Leitz assists with burials in the field and in the mausoleums, but her specialty is caring for foot stones, which can sometimes sink in the ground or get covered with grass and need to be cleaned and lifted.

“I’m learning so much from my boss Rich and my coworker Vito, who have been very supportive,” she says. “I truly enjoy my job and love coming to work every day. After a long hard day’s work, I can look out and see the fruits of my labor.”

Her colleague Johanna Ordonez believes it was God’s providence that led to her job as a Family Advisor at St. Peter Cemetery. After 18 years working as a pharmacy technician, she left Walgreen’s, and that very same day, a priest at St. Peter Church told her about an opening at the cemetery. Although the work is totally different from her previous job, it lets her do what is most important to her — help people who are dealing with a tragedy.

“God put me here for a reason, the Colombia native said. “I never thought before what it would be like working in a cemetery, but when you work here, you meet families that need your help. It is a very important job. It is a ministry.”

Ordonez is always available to assist families with filling out paperwork and helping them make decisions on what she says is often “the worst day of their lives, when they just lost their mom, their dad, a brother or sister or child.”

“My first family was a young couple who just lost a baby,” she sadly recalls. It was very difficult, but she assisted them, offered consolation and prayed for them. Sometimes family members are upset because their belief in God can be shaken after losing a loved one, she said.

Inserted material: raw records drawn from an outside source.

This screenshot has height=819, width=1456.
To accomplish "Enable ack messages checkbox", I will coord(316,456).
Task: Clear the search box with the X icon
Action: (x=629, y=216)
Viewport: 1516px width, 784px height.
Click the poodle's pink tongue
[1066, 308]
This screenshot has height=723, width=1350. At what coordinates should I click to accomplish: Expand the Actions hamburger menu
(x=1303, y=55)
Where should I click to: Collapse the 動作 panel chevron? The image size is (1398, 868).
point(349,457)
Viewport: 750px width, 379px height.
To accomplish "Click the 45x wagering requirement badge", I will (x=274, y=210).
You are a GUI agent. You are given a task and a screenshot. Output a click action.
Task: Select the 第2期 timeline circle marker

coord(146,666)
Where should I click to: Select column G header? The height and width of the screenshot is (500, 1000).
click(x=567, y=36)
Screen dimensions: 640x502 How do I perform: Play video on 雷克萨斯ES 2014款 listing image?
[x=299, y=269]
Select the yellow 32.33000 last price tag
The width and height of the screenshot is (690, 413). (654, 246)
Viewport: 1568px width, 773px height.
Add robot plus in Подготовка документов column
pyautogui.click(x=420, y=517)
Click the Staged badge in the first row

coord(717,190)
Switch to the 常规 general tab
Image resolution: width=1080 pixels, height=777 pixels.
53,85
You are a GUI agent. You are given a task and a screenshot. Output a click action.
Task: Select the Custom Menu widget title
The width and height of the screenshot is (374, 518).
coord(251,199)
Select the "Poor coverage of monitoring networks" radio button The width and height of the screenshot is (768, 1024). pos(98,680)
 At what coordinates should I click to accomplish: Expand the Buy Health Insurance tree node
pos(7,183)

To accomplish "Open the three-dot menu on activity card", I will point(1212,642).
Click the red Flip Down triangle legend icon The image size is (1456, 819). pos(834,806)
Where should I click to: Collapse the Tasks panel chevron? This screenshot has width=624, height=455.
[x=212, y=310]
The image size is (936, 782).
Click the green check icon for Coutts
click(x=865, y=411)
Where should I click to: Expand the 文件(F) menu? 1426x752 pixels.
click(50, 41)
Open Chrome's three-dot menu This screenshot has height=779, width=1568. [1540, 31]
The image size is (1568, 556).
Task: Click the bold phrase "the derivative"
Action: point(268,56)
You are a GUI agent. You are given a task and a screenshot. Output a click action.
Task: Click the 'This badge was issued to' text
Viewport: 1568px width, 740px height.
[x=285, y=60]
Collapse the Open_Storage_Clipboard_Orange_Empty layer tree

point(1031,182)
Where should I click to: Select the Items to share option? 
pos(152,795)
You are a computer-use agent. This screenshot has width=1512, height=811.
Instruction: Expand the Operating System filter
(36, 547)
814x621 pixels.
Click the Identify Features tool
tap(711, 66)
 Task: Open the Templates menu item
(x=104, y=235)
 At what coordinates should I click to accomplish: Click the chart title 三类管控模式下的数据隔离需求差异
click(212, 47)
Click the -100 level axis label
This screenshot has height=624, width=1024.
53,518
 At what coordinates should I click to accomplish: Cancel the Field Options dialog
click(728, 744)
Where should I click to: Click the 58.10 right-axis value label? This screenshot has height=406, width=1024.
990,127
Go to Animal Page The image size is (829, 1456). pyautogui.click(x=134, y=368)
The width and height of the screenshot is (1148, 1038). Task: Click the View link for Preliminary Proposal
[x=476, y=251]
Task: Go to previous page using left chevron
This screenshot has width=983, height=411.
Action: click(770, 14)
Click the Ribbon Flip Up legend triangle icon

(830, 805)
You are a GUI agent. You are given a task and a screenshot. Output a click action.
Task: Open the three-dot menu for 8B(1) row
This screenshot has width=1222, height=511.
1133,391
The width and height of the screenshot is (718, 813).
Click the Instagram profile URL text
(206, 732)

Her Catholic faith is fundamental to Ordonez. She has volunteered at her parish for more than 18 years, and her husband Jorge is studying for the permanent diaconate. She is also a member of a prayer group that meets Monday nights, and she uses it as an opportunity to pray for people who have died, along with their families.

In addition, she often finds herself explaining the importance of Catholic funeral rites to her friends and people she meets. (For more information, visit )

“Every day we try to do our best,” Ordonez says. “When people come through that door, I introduce myself, and they become part of my family. I know why God put me in this place.”